▸ **Problem statement**: Please retype each record exactly as it stands below.

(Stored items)
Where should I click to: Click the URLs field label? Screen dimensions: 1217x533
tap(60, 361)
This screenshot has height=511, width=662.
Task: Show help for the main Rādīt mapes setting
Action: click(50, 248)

▸ **Answer to the exercise**:
Where should I click to: Click the URLs field label? Screen dimensions: 1217x533
tap(60, 361)
This screenshot has height=511, width=662.
Task: Show help for the main Rādīt mapes setting
Action: click(50, 248)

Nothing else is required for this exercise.